EU pushing for North to stay in customs union
The EU is now pushing hard for Northern Ireland to remain in the single market and customs union, separate to Britain, after Brexit.
The move would mean Border checks not having to be put in place.
EU chief Brexit negotiator Michel Barnier has warned Britain's decision to leave the EU single market and customs union will mean checks at the Irish Border are "unavoidable".
After demanding that any solution on the issue be "precise, clear and unambiguous", Mr Barnier is proposing Northern Ireland would stay in the single market and customs union.
He wants the December agreement on no return of the Border written into law, which would force the British side to concede.
The move to treat Northern Ireland differently would be resisted by the DUP. However, the British government would have to push it through.
The outcome would be of benefit to Ireland, and the remainder of the EU countries support what Mr Barnier is proposing.
Meanwhile, a deal to restore devolved government to Northern Ireland is imminent.
British Prime Minister Theresa May will arrive in Belfast today to sign off on an agreement.
Taoiseach Leo Varadkar will also travel to Belfast for talks with Mrs May to assess the state of play in the negotiations to restore the Northern Ireland Executive and Assembly and for engagments with the political parties in the North.

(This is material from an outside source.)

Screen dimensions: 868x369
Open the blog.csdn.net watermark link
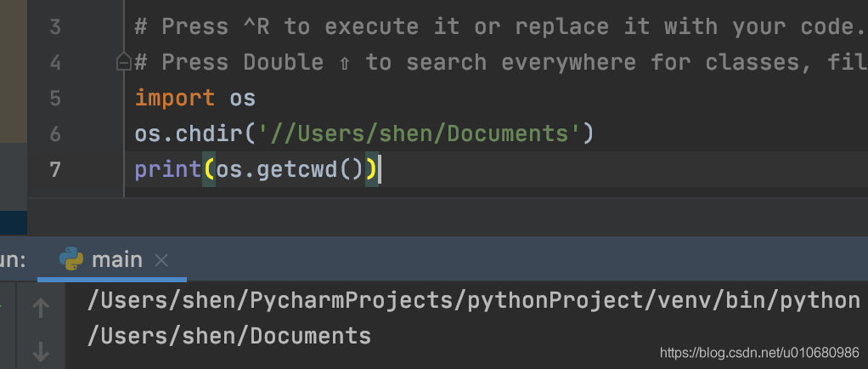click(x=759, y=353)
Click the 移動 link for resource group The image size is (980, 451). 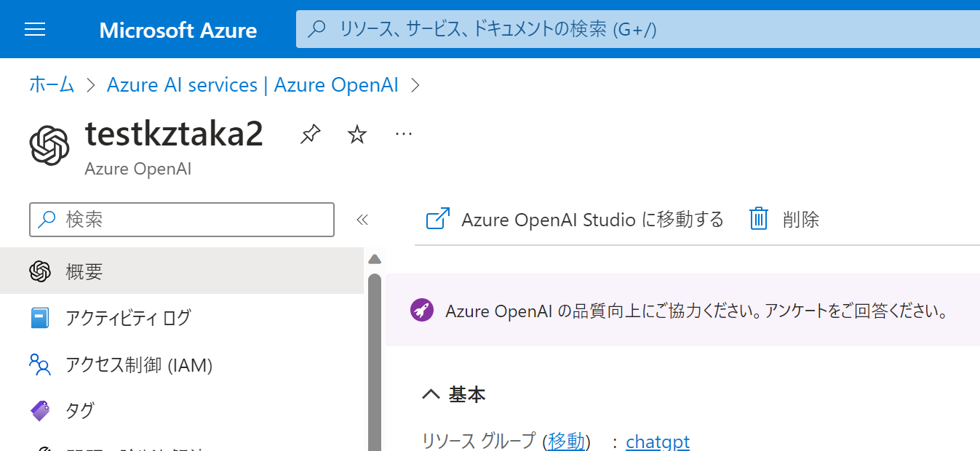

Talks between the two parties were suspended over the weekend as Sinn Fein members met in Dublin to endorse Mary Lou McDonald as their new president. However, bilateral discussions will resume today.

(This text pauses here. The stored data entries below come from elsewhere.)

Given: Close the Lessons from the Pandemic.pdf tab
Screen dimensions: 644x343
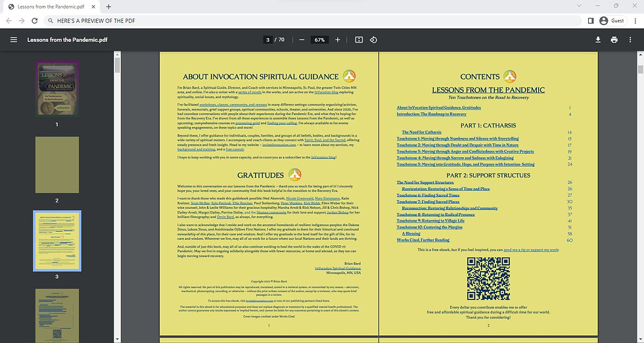Looking at the screenshot, I should pyautogui.click(x=93, y=7).
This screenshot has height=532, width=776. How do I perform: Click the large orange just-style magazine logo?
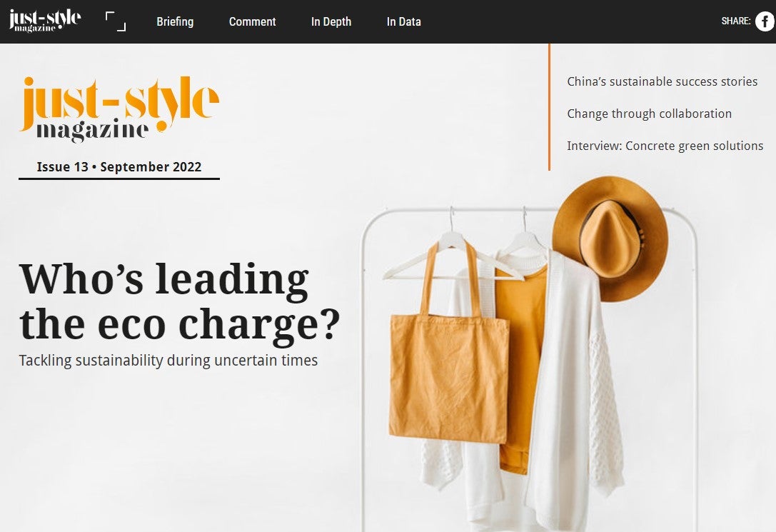pos(119,109)

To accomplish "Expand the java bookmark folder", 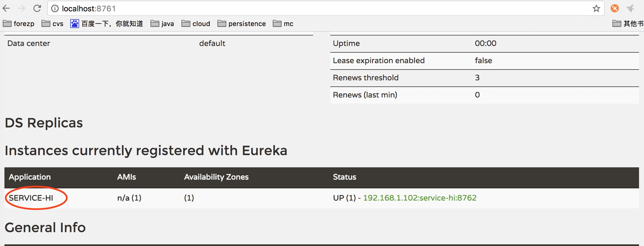I will 162,24.
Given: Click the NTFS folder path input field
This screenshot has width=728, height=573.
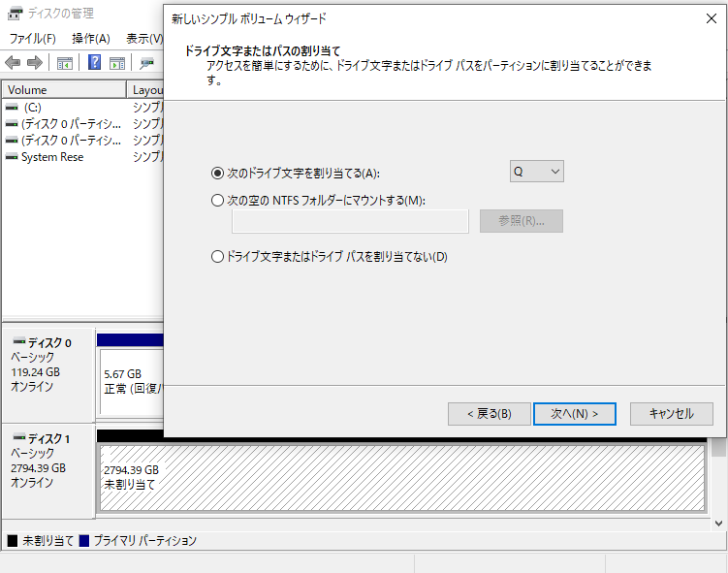Looking at the screenshot, I should coord(350,221).
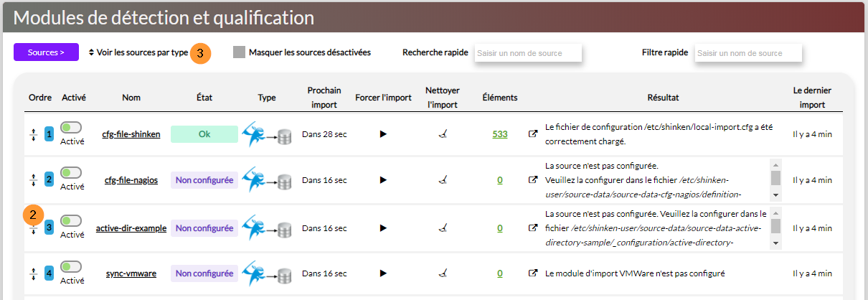Open the Sources > menu button
The width and height of the screenshot is (868, 300).
point(46,52)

A Downing Street spokesman said Mrs May would take part in a series of meetings at Stormont House and encouraged Sinn Féin and the DUP to resolve their differences.

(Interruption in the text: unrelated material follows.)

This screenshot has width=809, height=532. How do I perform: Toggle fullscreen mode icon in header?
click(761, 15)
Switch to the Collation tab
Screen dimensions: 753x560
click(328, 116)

A spokesman for Mr Varadkar said he and Mrs May would assess the state of play in the negotiations between the two parties.
There is speculation the Government may offer Northern Ireland additional funding if the DUP and Sinn Fein finalise a deal.
Downing Street said Mrs May would tell the parties that her government was ready to introduce legislation to enable the re-establishment of the Stormont institutions as soon as possible if an agreement was sealed.
Mrs May is also due to meet a major employer in Northern Ireland to discuss the British government's commitment to the country.
Meanwhile, the Taoiseach called for clarity from the UK in its approach to Brexit. He said he understood Mr Barnier's frustrations with the British.
"The difficulty is, what we are trying to do with the EU is to ensure what was agreed in December is stitched into the legal text of a withdrawal agreement and the transition period, which the UK is keen to have, is conditional on that," Mr Varadkar said.
"I understand Mr Barnier's frustrations with the lack of progress since December.
"We need clarity from the UK, the last resort still applies."
He also denied that the Brexit deal struck late last year had been oversold.
Labour Party leader Brendan Howlin described his comments as "blasé".
"The Taoiseach has been reduced to seeking clarity on matters he has already declared clear.
"Having been told we had secured a cast-iron guarantee - the Taoiseach's own words - in December, he is now telling us he is still looking for clarity from the British. These two positions are incompatible."